Peptide immunotherapy

Numerous small peptides are presented to T-cell epitopes without IgE crosslinking. Efficacy has been shown in murine models, but translation to humans has been difficult.[16]

Chinese herbal medicine

The herbal compound (Food Allergy Herbal Formula-2 or FAHF-2) has been proven safe in adolescents and adults; however, the ability to improve tolerance to food allergens has not been demonstrated.[96] Ongoing trials are investigating the potential of FAHF-2 to improve the safety of OIT when used in combination with multi-food OIT.[97]

Omalizumab

Omalizumab, an anti-IgE monoclonal antibody, is approved by the FDA for IgE-mediated food allergy in children 1 year or older and adults for the reduction of allergic reactions (including anaphylaxis) due to accidental exposure to one or more foods. It should be used in conjunction with food allergen avoidance. Omalizumab has also been demonstrated to improve the safety of milk oral immunotherapy without affecting efficacy.[98] An ongoing clinical trial is investigating the potential of omalizumab to increase the dose-triggering threshold for a number of food allergens in multi-food allergic individuals, and to improve the safety of multi-food OIT.[99]

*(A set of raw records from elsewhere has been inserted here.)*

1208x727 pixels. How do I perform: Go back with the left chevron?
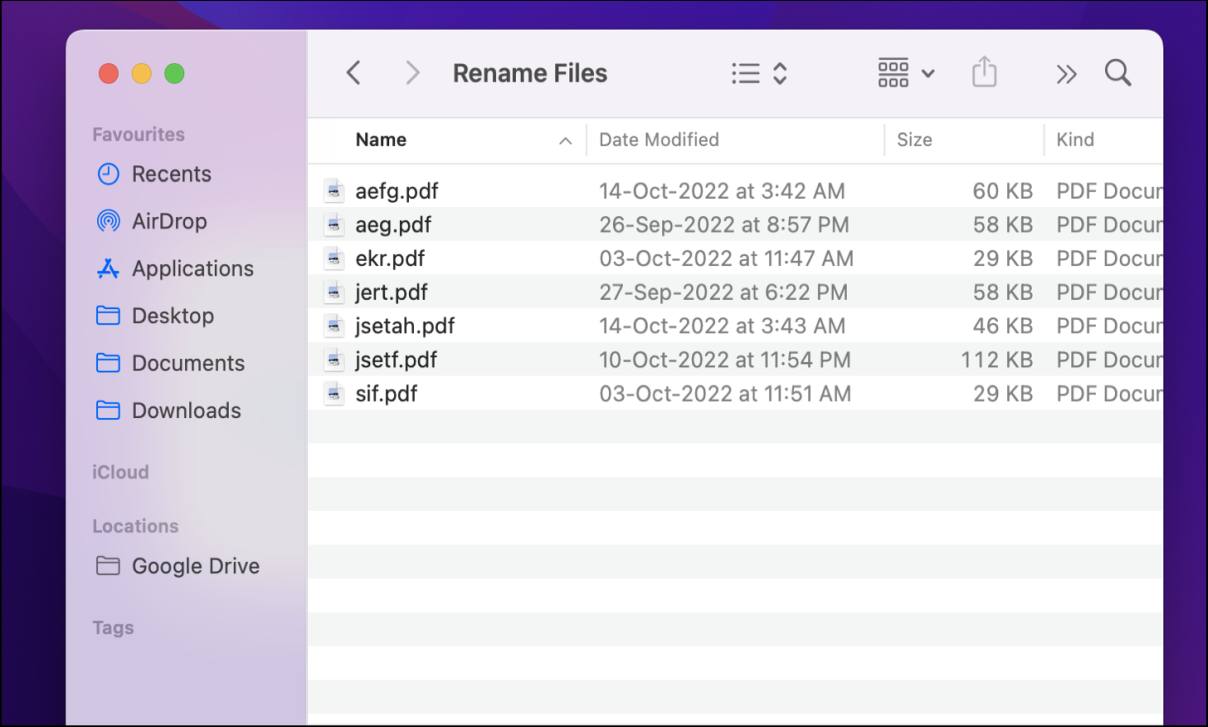(353, 73)
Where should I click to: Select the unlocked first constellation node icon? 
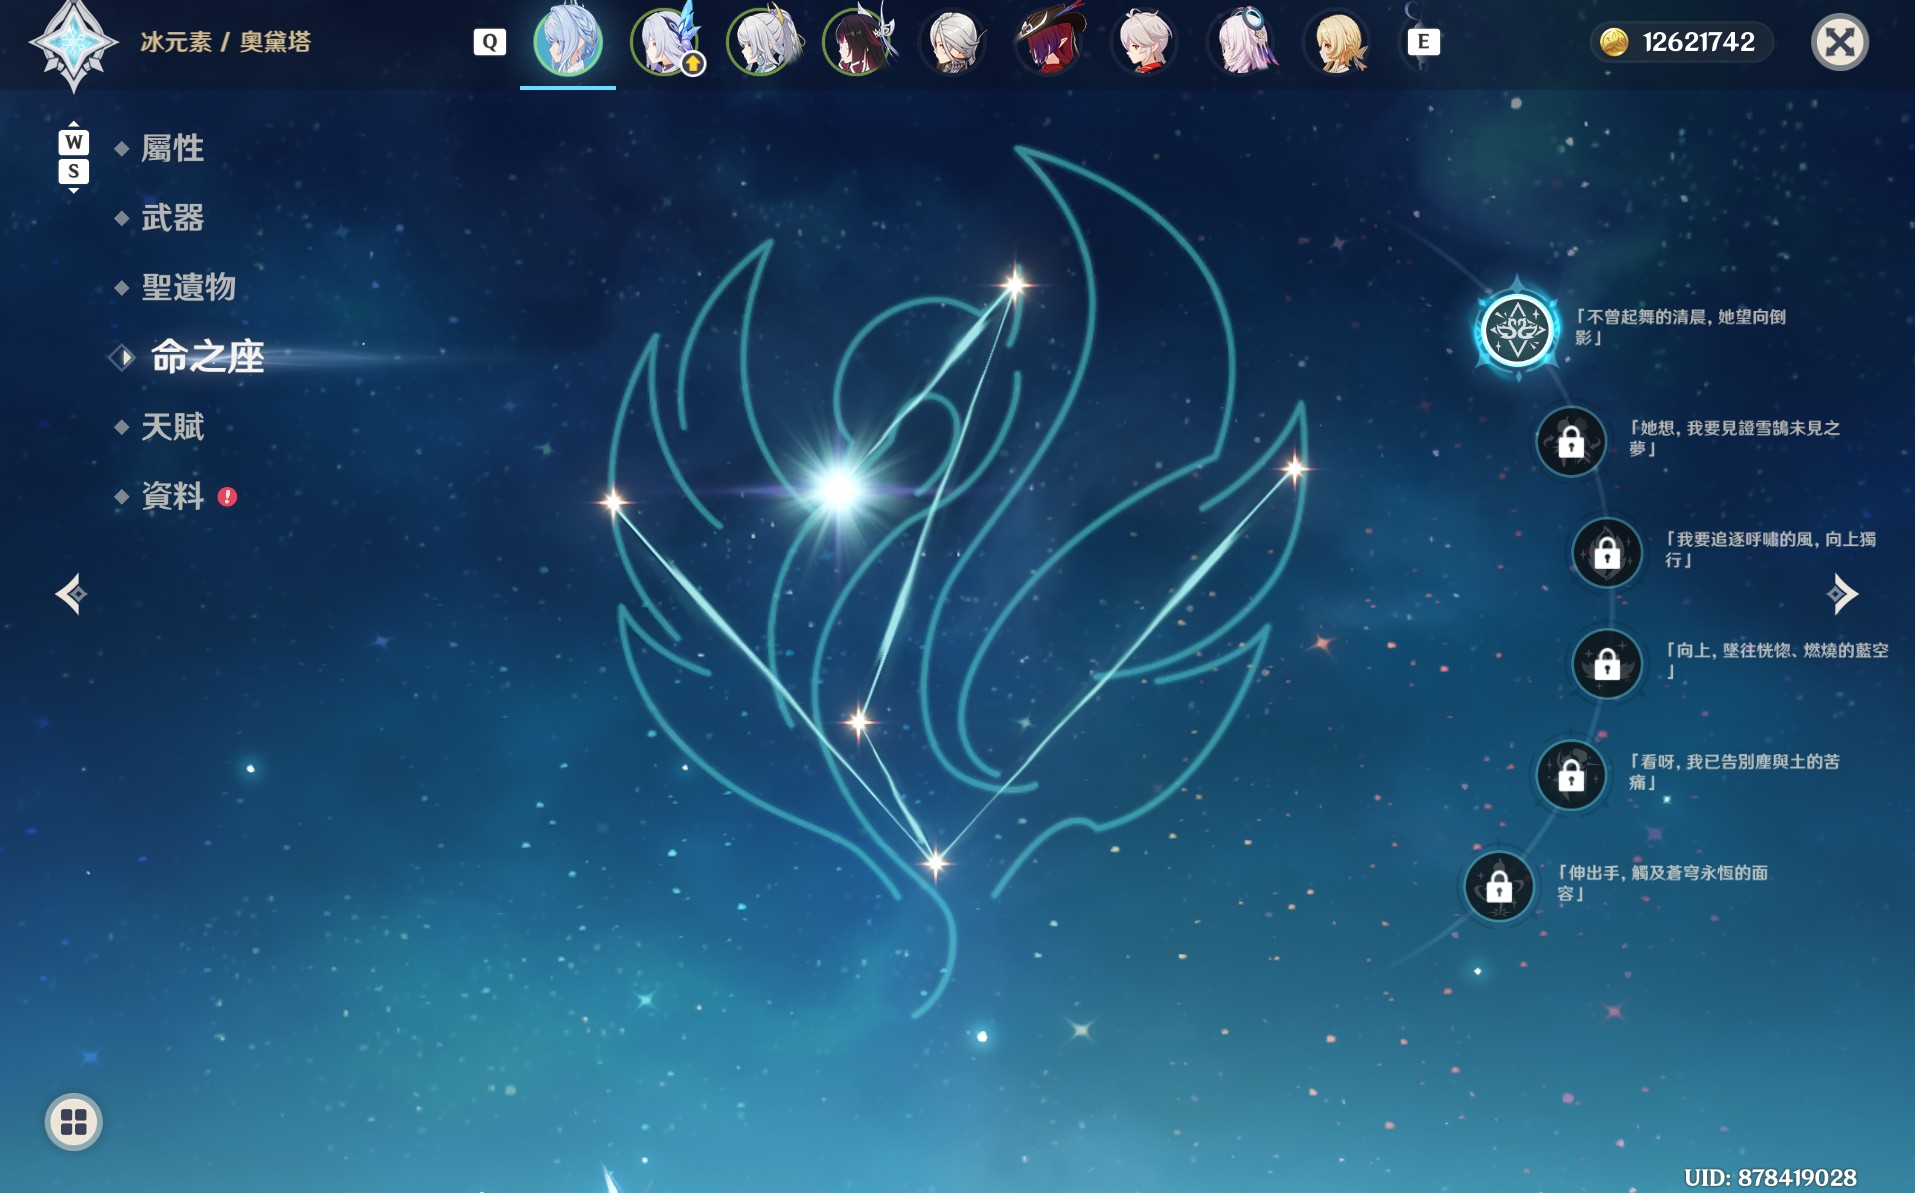[x=1517, y=329]
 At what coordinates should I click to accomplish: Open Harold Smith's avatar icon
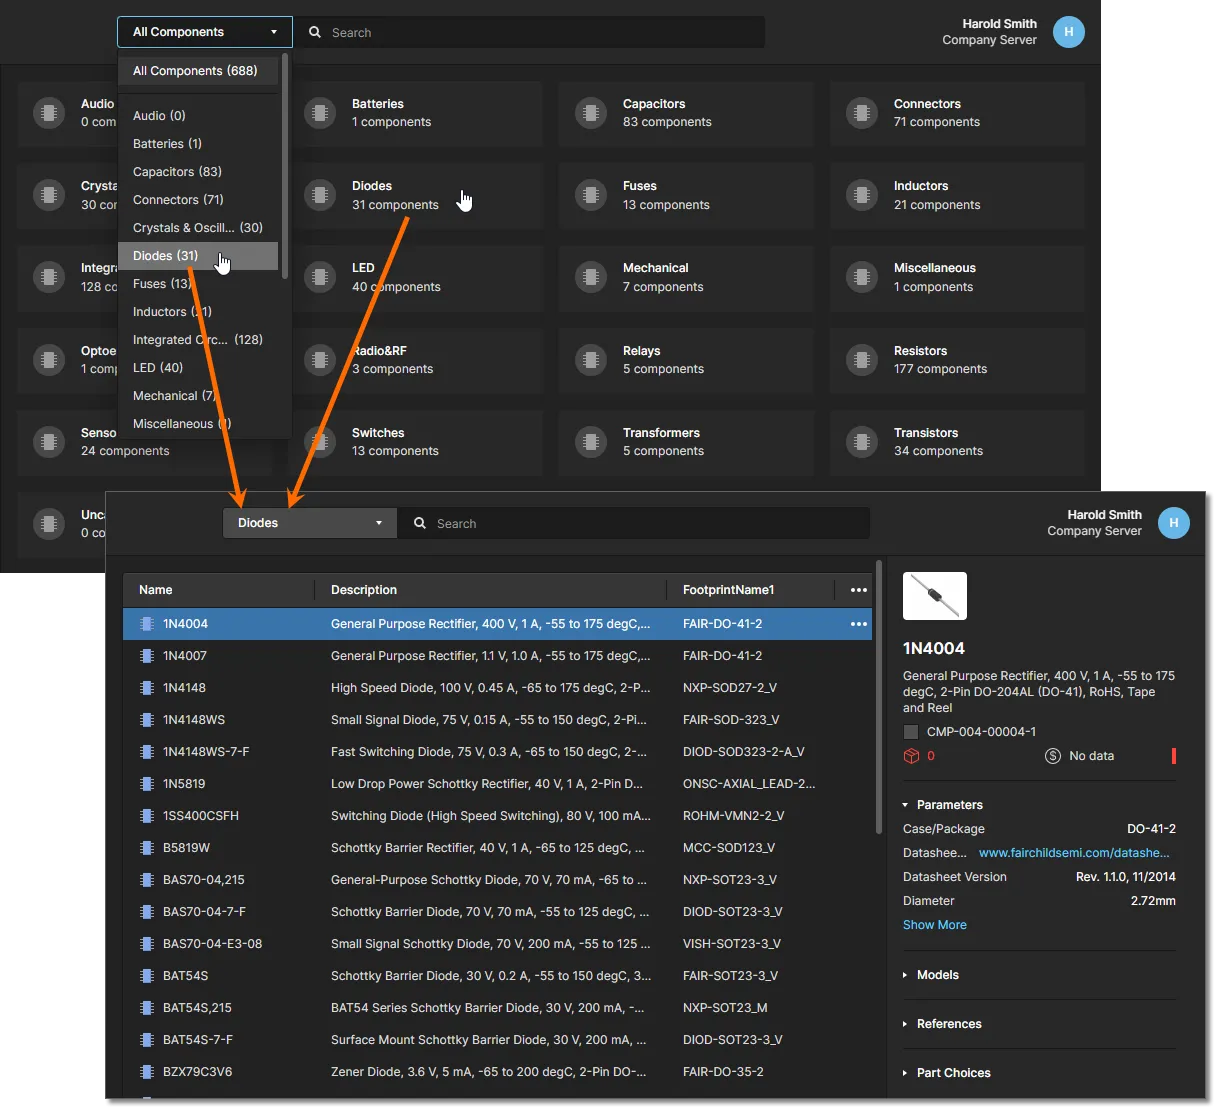pos(1173,522)
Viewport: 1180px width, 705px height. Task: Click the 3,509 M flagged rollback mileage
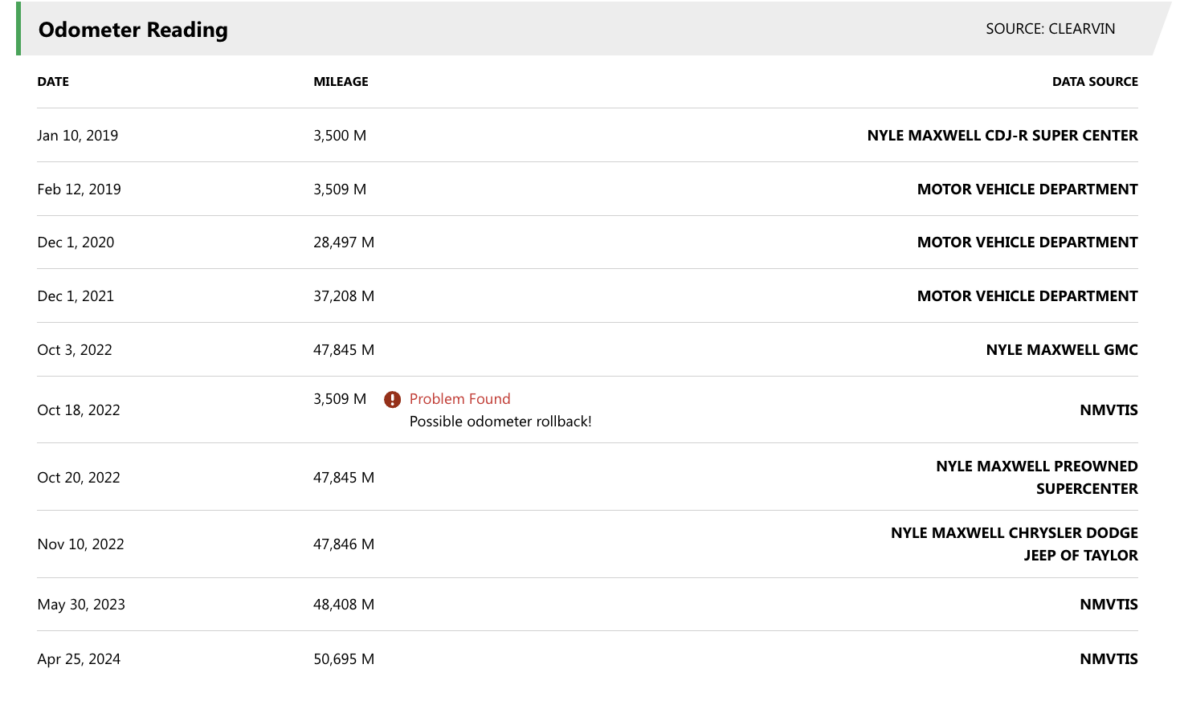[x=340, y=399]
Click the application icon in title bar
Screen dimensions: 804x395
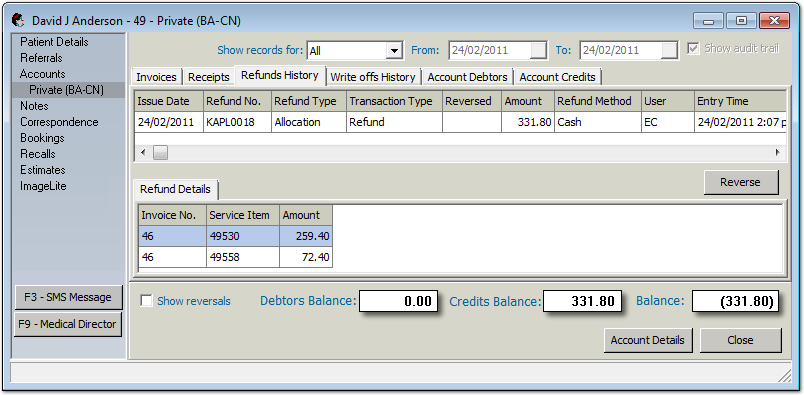[19, 21]
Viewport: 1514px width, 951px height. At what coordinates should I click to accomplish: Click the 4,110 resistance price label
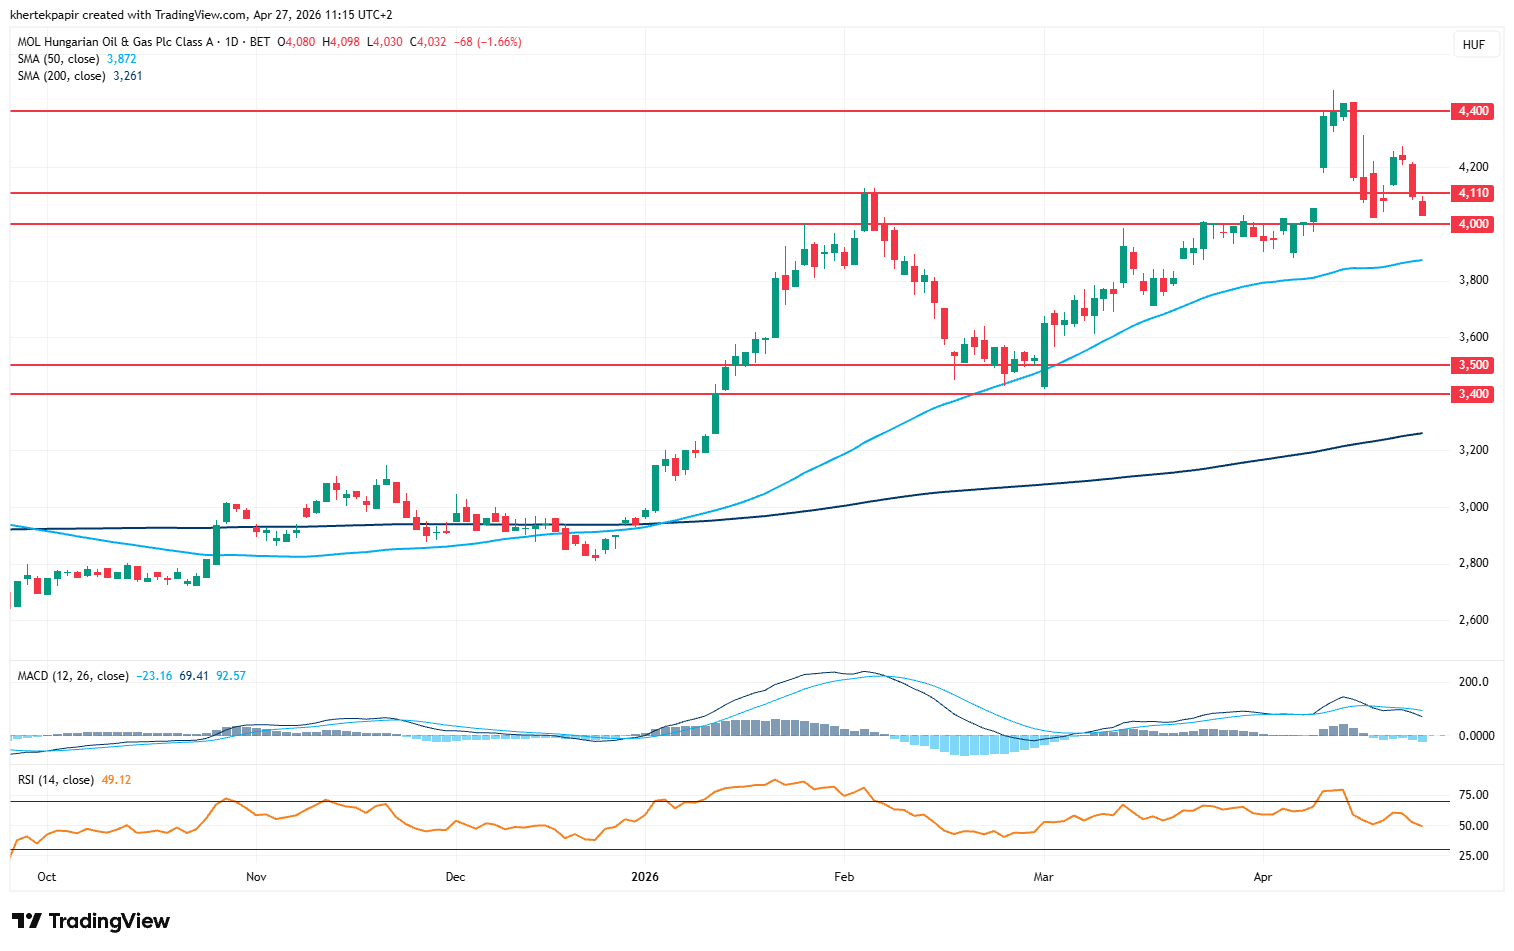coord(1472,193)
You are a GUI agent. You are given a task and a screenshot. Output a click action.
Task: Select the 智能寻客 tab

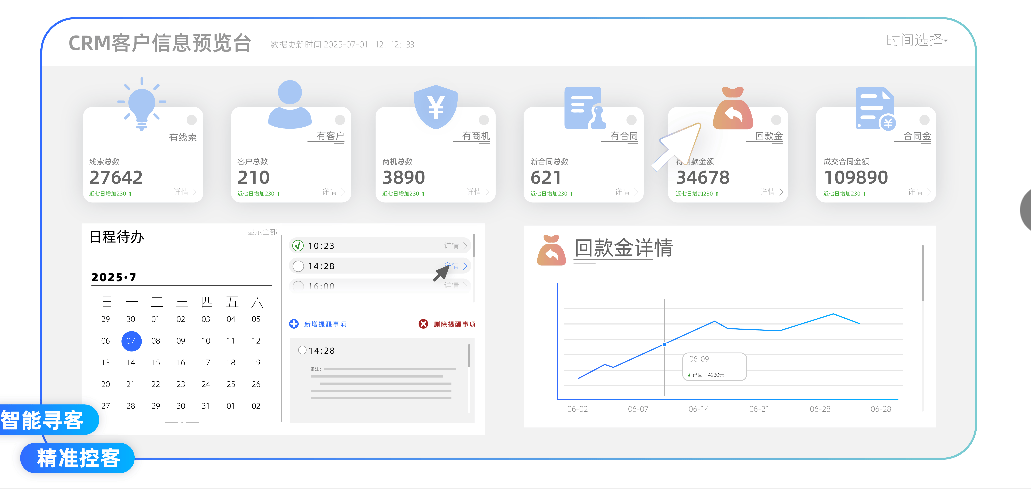click(47, 420)
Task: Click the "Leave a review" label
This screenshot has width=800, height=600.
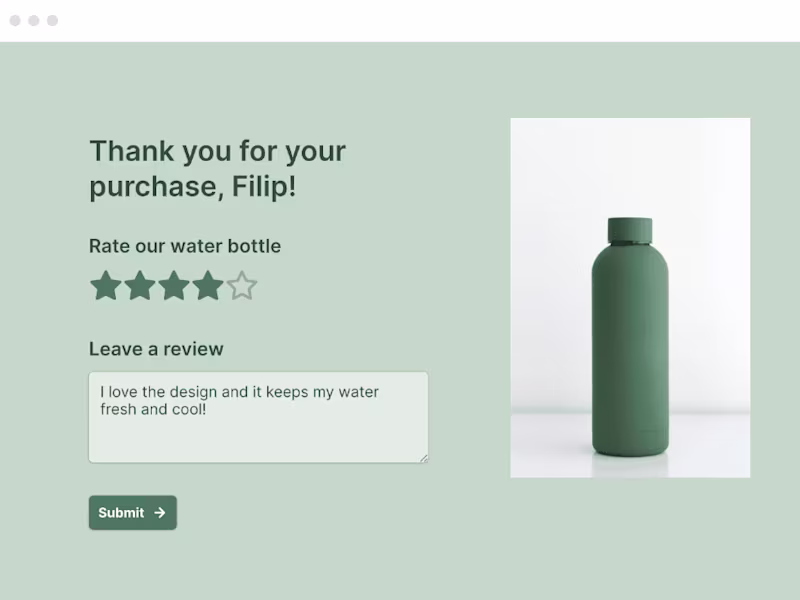Action: (156, 349)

Epicutaneous immunotherapy

Epicutaneous immunotherapy (EPIT) involves prolonged exposure to an allergen to the skin via an epicutaneous patch. One phase III trial reported a statistically significant response to EPIT (35.3% vs 13.6% in the placebo arm) peanut-allergic children aged 4 to 11 years.[100] However, the prespecified lower bound of the confidence interval criterion for a positive result was not met.[100] Ongoing trials are investigating the efficacy of milk EPIT in milk-allergic children and peanut EPIT in peanut-allergic children 1 to 3 years of age.[101][102]